# Work request:
Nothing in the records may be altered, so transcribe them exactly.

··· Supplied data ···

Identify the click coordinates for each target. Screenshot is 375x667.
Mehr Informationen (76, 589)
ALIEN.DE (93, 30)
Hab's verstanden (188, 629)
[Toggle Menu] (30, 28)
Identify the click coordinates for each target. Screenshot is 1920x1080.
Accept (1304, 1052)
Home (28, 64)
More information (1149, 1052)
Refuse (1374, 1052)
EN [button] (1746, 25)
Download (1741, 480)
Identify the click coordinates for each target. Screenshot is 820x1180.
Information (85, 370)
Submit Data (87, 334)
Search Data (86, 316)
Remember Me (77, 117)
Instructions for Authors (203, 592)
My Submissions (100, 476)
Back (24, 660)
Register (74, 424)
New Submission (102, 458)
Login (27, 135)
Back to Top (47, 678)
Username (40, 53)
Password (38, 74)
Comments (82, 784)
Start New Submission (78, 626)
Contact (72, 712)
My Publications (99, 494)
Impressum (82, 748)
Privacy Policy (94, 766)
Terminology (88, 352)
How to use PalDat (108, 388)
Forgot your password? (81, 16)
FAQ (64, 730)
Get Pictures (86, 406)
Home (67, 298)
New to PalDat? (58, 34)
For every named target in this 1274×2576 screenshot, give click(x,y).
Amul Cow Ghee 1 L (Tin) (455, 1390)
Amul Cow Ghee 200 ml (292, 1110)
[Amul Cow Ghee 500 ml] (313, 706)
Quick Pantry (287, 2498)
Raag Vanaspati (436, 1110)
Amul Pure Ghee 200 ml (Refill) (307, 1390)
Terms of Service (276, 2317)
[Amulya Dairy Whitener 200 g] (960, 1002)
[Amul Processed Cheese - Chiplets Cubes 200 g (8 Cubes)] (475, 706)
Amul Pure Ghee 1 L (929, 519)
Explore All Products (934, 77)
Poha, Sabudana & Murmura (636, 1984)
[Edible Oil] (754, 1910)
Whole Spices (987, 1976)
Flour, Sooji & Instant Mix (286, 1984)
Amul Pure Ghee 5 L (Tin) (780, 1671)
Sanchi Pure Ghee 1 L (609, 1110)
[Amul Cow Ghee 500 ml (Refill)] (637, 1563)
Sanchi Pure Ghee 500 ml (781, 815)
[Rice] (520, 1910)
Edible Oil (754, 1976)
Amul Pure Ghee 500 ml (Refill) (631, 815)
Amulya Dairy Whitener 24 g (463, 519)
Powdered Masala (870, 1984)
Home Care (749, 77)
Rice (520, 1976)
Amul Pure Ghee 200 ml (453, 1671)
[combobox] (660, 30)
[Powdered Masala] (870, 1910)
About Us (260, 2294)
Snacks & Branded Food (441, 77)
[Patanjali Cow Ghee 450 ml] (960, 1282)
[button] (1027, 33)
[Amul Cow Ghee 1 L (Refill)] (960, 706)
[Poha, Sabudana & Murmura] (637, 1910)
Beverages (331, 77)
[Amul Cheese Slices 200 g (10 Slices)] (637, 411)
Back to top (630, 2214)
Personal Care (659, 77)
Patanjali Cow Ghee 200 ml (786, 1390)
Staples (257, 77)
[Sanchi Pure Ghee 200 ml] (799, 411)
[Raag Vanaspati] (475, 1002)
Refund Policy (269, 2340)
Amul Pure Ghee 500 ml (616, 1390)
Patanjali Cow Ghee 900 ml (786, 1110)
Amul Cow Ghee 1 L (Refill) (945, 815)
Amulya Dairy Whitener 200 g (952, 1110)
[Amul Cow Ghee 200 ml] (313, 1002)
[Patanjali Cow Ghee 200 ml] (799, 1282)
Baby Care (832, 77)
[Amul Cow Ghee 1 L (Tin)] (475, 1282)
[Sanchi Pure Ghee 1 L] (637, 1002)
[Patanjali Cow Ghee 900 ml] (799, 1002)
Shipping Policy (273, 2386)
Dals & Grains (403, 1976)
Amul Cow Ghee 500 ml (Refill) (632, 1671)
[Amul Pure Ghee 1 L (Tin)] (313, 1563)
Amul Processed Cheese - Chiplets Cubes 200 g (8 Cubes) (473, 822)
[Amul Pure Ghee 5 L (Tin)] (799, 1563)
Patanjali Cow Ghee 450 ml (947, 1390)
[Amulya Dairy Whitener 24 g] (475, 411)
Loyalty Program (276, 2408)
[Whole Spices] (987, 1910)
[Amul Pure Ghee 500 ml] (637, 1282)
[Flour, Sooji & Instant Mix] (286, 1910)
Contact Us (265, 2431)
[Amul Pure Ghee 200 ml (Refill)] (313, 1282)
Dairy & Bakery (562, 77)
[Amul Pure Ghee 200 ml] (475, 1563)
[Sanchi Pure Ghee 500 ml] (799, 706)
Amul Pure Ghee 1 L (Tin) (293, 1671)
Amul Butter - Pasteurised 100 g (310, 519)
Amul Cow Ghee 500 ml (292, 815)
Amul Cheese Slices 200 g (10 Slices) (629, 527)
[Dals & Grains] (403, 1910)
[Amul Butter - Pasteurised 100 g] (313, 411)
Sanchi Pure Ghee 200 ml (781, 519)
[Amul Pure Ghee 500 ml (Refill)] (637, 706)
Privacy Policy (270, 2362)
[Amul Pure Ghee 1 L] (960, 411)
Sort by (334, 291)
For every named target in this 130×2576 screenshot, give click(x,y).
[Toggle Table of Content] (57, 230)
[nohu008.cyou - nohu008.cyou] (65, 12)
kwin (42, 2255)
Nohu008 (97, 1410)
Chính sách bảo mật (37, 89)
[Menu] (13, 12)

···

# Answer to this task:
Identify the click coordinates for each target. Screenshot is 375x667.
Mehr Informationen (76, 589)
ALIEN.DE (93, 30)
Hab's verstanden (188, 629)
[Toggle Menu] (30, 28)
Identify the click coordinates for each target. Screenshot is 1920x1080.
Accept (1304, 1052)
Home (28, 64)
More information (1149, 1052)
Refuse (1374, 1052)
EN [button] (1746, 25)
Download (1741, 480)
Identify the click coordinates for each target. Screenshot is 820x1180.
Information (85, 370)
Submit Data (87, 334)
Search Data (86, 316)
Remember Me (77, 117)
Instructions for Authors (203, 592)
My Submissions (100, 476)
Back (24, 660)
Register (74, 424)
New Submission (102, 458)
Login (27, 135)
Back to Top (47, 678)
Username (40, 53)
Password (38, 74)
Comments (82, 784)
Start New Submission (78, 626)
Contact (72, 712)
My Publications (99, 494)
Impressum (82, 748)
Privacy Policy (94, 766)
Terminology (88, 352)
How to use PalDat (108, 388)
Forgot your password? (81, 16)
FAQ (64, 730)
Get Pictures (86, 406)
Home (67, 298)
New to PalDat? (58, 34)
For every named target in this 1274×2576 screenshot, give click(x,y).
Amul Cow Ghee 1 L (Tin) (455, 1390)
Amul Cow Ghee 200 ml (292, 1110)
[Amul Cow Ghee 500 ml] (313, 706)
Quick Pantry (287, 2498)
Raag Vanaspati (436, 1110)
Amul Pure Ghee 200 ml (Refill) (307, 1390)
Terms of Service (276, 2317)
[Amulya Dairy Whitener 200 g] (960, 1002)
[Amul Processed Cheese - Chiplets Cubes 200 g (8 Cubes)] (475, 706)
Amul Pure Ghee 1 L (929, 519)
Explore All Products (934, 77)
Poha, Sabudana & Murmura (636, 1984)
[Edible Oil] (754, 1910)
Whole Spices (987, 1976)
Flour, Sooji & Instant Mix (286, 1984)
Amul Pure Ghee 5 L (Tin) (780, 1671)
Sanchi Pure Ghee 1 L (609, 1110)
[Amul Cow Ghee 500 ml (Refill)] (637, 1563)
Sanchi Pure Ghee 500 ml (781, 815)
[Rice] (520, 1910)
Edible Oil (754, 1976)
Amul Pure Ghee 500 ml (Refill) (631, 815)
Amulya Dairy Whitener 24 g (463, 519)
Powdered Masala (870, 1984)
Home Care (749, 77)
Rice (520, 1976)
Amul Pure Ghee 200 ml (453, 1671)
[combobox] (660, 30)
[Powdered Masala] (870, 1910)
About Us (260, 2294)
Snacks & Branded Food (441, 77)
[Patanjali Cow Ghee 450 ml] (960, 1282)
[button] (1027, 33)
[Amul Cow Ghee 1 L (Refill)] (960, 706)
[Poha, Sabudana & Murmura] (637, 1910)
Beverages (331, 77)
[Amul Cheese Slices 200 g (10 Slices)] (637, 411)
Back to top (630, 2214)
Personal Care (659, 77)
Patanjali Cow Ghee 200 ml (786, 1390)
Staples (257, 77)
[Sanchi Pure Ghee 200 ml] (799, 411)
[Raag Vanaspati] (475, 1002)
Refund Policy (269, 2340)
Amul Pure Ghee 500 ml (616, 1390)
Patanjali Cow Ghee 900 ml (786, 1110)
Amul Cow Ghee 1 L (Refill) (945, 815)
Amulya Dairy Whitener 200 g (952, 1110)
[Amul Cow Ghee 200 ml] (313, 1002)
[Patanjali Cow Ghee 200 ml] (799, 1282)
Baby Care (832, 77)
[Amul Cow Ghee 1 L (Tin)] (475, 1282)
[Sanchi Pure Ghee 1 L] (637, 1002)
[Patanjali Cow Ghee 900 ml] (799, 1002)
Shipping Policy (273, 2386)
Dals & Grains (403, 1976)
Amul Cow Ghee 500 ml (Refill) (632, 1671)
[Amul Pure Ghee 1 L (Tin)] (313, 1563)
Amul Processed Cheese - Chiplets Cubes 200 g (8 Cubes) (473, 822)
[Amul Pure Ghee 5 L (Tin)] (799, 1563)
Patanjali Cow Ghee 450 ml (947, 1390)
[Amulya Dairy Whitener 24 g] (475, 411)
Loyalty Program (276, 2408)
[Whole Spices] (987, 1910)
[Amul Pure Ghee 500 ml] (637, 1282)
[Flour, Sooji & Instant Mix] (286, 1910)
Contact Us (265, 2431)
[Amul Pure Ghee 200 ml (Refill)] (313, 1282)
Dairy & Bakery (562, 77)
[Amul Pure Ghee 200 ml] (475, 1563)
[Sanchi Pure Ghee 500 ml] (799, 706)
Amul Pure Ghee 1 L (Tin) (293, 1671)
Amul Butter - Pasteurised 100 g (310, 519)
Amul Cow Ghee 500 ml (292, 815)
Amul Cheese Slices 200 g (10 Slices) (629, 527)
[Dals & Grains] (403, 1910)
[Amul Butter - Pasteurised 100 g] (313, 411)
Sanchi Pure Ghee 200 ml (781, 519)
[Amul Pure Ghee 500 ml (Refill)] (637, 706)
Privacy Policy (270, 2362)
[Amul Pure Ghee 1 L] (960, 411)
Sort by (334, 291)
For every named target in this 130×2576 screenshot, give click(x,y).
[Toggle Table of Content] (57, 230)
[nohu008.cyou - nohu008.cyou] (65, 12)
kwin (42, 2255)
Nohu008 (97, 1410)
Chính sách bảo mật (37, 89)
[Menu] (13, 12)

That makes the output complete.